Several sockets in my home where connected in “parallel” inside one box in the wall. There they merged into one single line that arrived into the electric panel. There one of the 3 wires (the brown one) was connected to a circuit breaker. That was the initial state. I wanted to be able to control one of those sockets directly via one relay and the rest of the sockets via another relays. To this end I have inserted a new brown wire between the box and the electric panel. Inside the box - I have disconnected the brown wire of the socket that I wanted to control, and connected it to the new wire. Inside the electric panel I did the following: the new brown wire I have connected to one relay and from there - back to the original circuit breaker. The old brown wire (of the rest of the sockets) I have connected to another relay and from it - back to the same original circuit breaker. So there are two wires in that circuit breaker. The relay of the single sockets is normally OFF, the relay of the rest of the sockets is normally ON. The single sockets powers a heater. The rest of the sockets have much less load - a lamp, a laptop and that’s it.

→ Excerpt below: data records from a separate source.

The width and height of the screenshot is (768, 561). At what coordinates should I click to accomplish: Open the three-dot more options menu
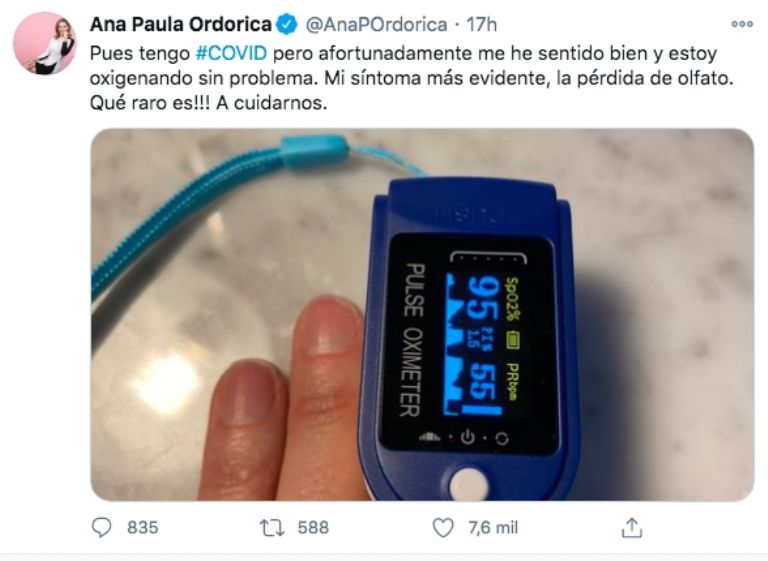(x=742, y=24)
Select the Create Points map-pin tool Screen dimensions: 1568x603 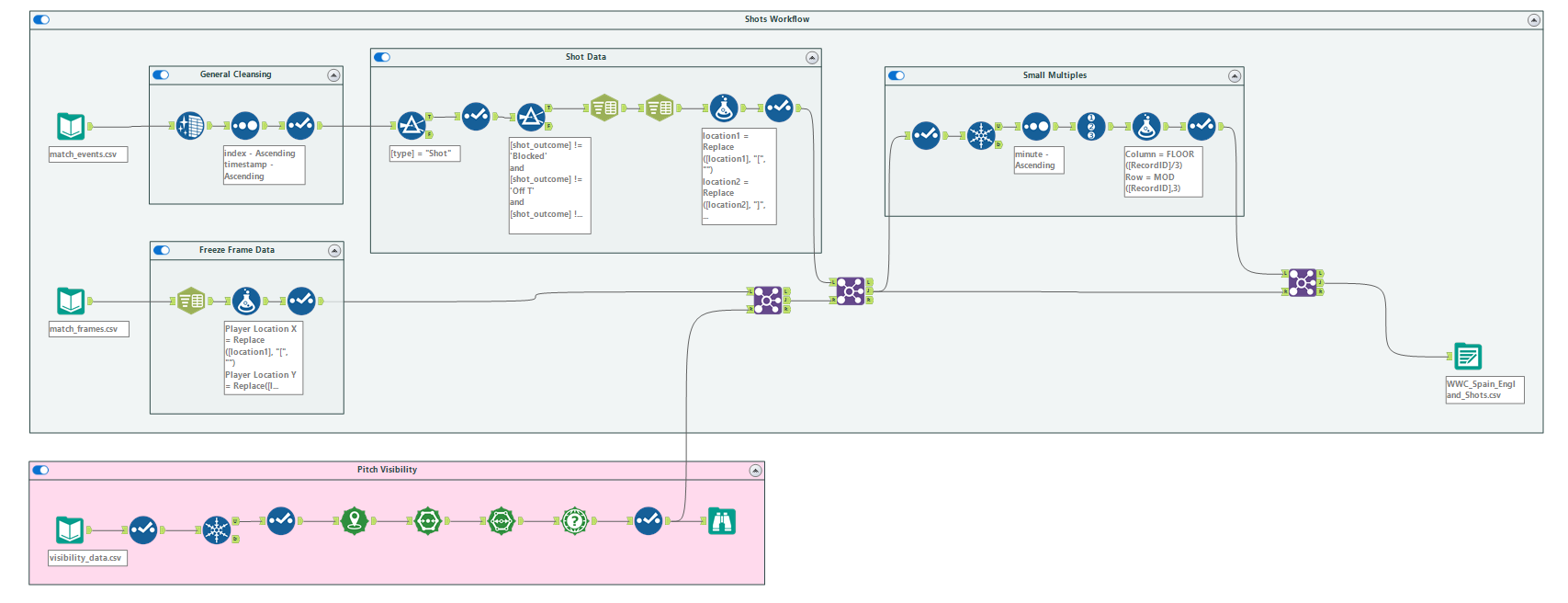click(x=355, y=521)
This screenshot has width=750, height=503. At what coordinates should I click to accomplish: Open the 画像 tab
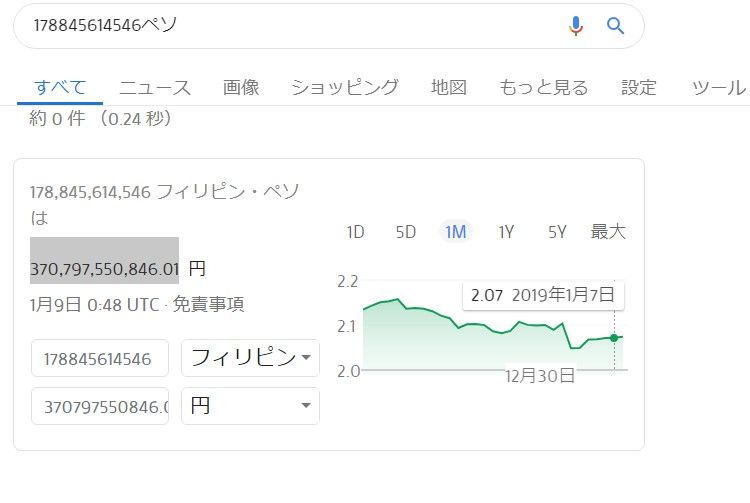click(x=241, y=87)
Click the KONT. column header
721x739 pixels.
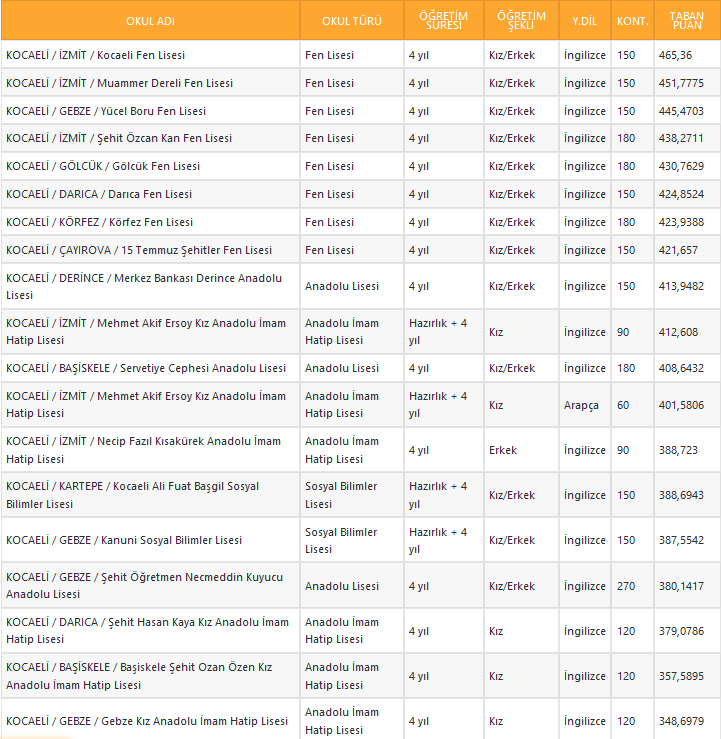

When I connected all this to HA - everything worked fine initially. However after several toggles of the second relay (with several sockets) - it stopped working remaining always in the ON state. The led of the relay continued to turn on and off on toggling but the relay itself didn’t change its state (no typical “click”). I thought maybe there were problems with the RPi pin. I changed it - it didn’t help. Then I thought maybe the relay was bad and so I rewired it to another relay. Then again it worked for like ca. 10 toggles and again stopped working remaining always in the ON state.

The single socket (with the heater) worked and continues to work very well. What have I messed up?

Reading your description, including the wire colors („the brown one“): Are you qualified to work on that type of electrical circuits?

Not sure I’d want to be in house when he asks someone to flick the light on. :fireworks: :firecracker: :fire: :fire_engine:

I’d offer advice but I really do not want to be offering such regarding high voltage AC over this forum. He needs a 'leccie

No, but other things that I have rewired work well so far :slight_smile:
Do you have any suggestions?

As I have said - it worked initially. And the single socket still works well.

You can send your advice as a private message, if you wish.
Thank you!

Return the wiring in the fuse box to it‘s original state, buy a intermediate, WiFi-controlled socket and put it between the wall outlet and the heater‘s plug. Use Home Assistant to control it. Check, that the socket (like TP-Link HS 110) is suitable for the heater‘s power (watts).

I had radio-based sockets in the past. They are less reliable than relays.

Is there something wrong with the way I have wired it? My intuition says me that if it were really bad, it wouldn’t work at all, even at the beginning.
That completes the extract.